**BRIEF:** Copy the listing word for word, from its first line through the line that contains "pos(196,31)", including both.
# start of RECORDS SHOWN
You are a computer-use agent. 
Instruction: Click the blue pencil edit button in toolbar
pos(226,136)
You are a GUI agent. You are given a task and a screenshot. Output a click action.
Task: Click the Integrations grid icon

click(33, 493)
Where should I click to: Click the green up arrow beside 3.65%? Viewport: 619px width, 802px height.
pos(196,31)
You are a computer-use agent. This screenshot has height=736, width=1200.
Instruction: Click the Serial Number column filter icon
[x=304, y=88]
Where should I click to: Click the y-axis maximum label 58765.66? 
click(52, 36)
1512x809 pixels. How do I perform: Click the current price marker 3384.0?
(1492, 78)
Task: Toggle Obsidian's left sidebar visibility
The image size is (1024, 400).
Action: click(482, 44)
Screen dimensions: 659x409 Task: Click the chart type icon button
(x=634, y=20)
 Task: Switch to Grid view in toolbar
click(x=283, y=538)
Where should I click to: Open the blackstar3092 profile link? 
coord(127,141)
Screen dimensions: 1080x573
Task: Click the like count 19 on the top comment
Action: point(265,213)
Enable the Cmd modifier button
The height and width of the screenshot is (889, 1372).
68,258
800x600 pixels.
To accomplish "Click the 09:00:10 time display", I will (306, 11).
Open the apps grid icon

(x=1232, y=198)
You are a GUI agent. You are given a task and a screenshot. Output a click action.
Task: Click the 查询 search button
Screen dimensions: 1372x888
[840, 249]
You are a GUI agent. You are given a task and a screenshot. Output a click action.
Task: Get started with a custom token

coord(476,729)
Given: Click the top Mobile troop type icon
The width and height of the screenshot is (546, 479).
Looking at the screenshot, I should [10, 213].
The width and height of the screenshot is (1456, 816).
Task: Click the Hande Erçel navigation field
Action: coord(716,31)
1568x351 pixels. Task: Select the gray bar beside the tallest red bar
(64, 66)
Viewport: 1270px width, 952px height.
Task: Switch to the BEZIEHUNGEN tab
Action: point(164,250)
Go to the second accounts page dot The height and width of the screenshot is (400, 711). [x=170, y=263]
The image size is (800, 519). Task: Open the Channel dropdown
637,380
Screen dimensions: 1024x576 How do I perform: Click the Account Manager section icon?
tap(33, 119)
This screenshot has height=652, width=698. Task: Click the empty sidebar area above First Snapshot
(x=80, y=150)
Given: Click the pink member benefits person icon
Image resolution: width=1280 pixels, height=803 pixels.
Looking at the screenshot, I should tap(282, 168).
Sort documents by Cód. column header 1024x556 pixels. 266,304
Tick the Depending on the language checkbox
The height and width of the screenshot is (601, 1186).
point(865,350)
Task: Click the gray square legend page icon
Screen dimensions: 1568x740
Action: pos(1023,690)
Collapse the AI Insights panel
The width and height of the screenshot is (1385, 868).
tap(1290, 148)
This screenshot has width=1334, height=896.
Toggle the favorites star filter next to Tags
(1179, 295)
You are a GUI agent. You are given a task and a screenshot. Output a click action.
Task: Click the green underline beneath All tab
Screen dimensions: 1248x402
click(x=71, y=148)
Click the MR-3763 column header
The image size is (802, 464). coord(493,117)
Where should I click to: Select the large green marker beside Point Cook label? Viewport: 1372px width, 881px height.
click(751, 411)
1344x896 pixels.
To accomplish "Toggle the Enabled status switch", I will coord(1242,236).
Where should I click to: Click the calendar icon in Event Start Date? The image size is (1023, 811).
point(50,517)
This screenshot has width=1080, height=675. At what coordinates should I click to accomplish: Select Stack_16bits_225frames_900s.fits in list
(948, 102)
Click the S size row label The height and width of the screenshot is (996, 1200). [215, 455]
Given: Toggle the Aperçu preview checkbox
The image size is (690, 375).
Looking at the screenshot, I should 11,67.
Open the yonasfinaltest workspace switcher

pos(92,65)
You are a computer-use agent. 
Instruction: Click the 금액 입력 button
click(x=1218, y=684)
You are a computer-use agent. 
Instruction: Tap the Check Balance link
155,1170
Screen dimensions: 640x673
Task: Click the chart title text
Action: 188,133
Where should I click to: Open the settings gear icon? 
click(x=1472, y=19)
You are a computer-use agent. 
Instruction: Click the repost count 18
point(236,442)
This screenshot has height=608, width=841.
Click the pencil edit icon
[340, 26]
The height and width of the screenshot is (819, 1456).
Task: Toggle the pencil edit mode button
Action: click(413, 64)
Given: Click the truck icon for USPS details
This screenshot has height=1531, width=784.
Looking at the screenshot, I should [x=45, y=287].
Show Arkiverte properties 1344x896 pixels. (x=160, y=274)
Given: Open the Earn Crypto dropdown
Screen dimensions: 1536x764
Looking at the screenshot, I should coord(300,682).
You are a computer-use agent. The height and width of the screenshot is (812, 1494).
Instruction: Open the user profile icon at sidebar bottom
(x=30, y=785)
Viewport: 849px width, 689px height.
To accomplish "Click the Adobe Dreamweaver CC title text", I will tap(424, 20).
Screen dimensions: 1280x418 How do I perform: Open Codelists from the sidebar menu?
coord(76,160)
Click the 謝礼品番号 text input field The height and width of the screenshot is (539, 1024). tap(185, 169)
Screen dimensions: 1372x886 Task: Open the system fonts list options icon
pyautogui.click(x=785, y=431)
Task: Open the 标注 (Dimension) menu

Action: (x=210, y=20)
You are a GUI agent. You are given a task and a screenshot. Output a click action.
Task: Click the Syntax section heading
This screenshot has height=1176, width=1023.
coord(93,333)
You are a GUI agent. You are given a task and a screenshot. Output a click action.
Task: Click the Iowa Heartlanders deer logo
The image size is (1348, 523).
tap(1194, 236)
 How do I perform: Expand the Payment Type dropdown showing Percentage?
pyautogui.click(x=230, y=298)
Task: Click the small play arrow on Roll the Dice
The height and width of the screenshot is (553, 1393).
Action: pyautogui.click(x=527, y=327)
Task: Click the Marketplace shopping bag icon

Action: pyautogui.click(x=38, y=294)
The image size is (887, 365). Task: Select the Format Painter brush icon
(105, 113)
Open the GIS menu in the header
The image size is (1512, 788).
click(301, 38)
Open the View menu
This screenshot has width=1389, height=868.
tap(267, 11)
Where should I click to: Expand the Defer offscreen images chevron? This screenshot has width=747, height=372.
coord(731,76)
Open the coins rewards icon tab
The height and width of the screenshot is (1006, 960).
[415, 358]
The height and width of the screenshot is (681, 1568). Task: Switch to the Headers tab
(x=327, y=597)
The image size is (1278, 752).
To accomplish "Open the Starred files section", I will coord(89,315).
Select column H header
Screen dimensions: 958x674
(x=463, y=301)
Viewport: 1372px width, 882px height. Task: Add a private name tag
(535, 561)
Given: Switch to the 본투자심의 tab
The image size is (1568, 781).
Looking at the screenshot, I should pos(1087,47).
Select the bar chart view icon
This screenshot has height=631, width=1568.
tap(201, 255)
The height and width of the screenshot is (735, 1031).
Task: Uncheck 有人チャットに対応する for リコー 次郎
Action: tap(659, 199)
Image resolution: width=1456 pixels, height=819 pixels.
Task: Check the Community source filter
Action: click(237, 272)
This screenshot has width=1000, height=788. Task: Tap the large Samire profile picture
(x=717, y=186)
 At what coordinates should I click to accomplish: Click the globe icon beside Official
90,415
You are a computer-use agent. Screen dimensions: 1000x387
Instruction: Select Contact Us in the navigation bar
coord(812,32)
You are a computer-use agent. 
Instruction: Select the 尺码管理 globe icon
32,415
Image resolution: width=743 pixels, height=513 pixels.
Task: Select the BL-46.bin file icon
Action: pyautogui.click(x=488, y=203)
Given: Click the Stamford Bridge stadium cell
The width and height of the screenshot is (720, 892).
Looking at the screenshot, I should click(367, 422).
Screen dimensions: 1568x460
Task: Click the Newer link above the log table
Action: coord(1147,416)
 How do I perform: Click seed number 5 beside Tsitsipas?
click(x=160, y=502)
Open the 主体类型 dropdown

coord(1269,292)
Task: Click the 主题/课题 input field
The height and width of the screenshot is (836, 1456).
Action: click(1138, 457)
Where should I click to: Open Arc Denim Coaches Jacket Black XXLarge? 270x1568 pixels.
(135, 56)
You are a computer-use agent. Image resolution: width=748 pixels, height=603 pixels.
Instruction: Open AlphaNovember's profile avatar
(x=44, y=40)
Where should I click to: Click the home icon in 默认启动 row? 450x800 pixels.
# end of RECORDS SHOWN
**FINAL ANSWER:**
You are a computer-use agent. 
Instruction: Click the blue pencil edit button in toolbar
pos(226,136)
You are a GUI agent. You are given a task and a screenshot. Output a click action.
Task: Click the Integrations grid icon

click(33, 493)
Where should I click to: Click the green up arrow beside 3.65%? Viewport: 619px width, 802px height.
pos(196,31)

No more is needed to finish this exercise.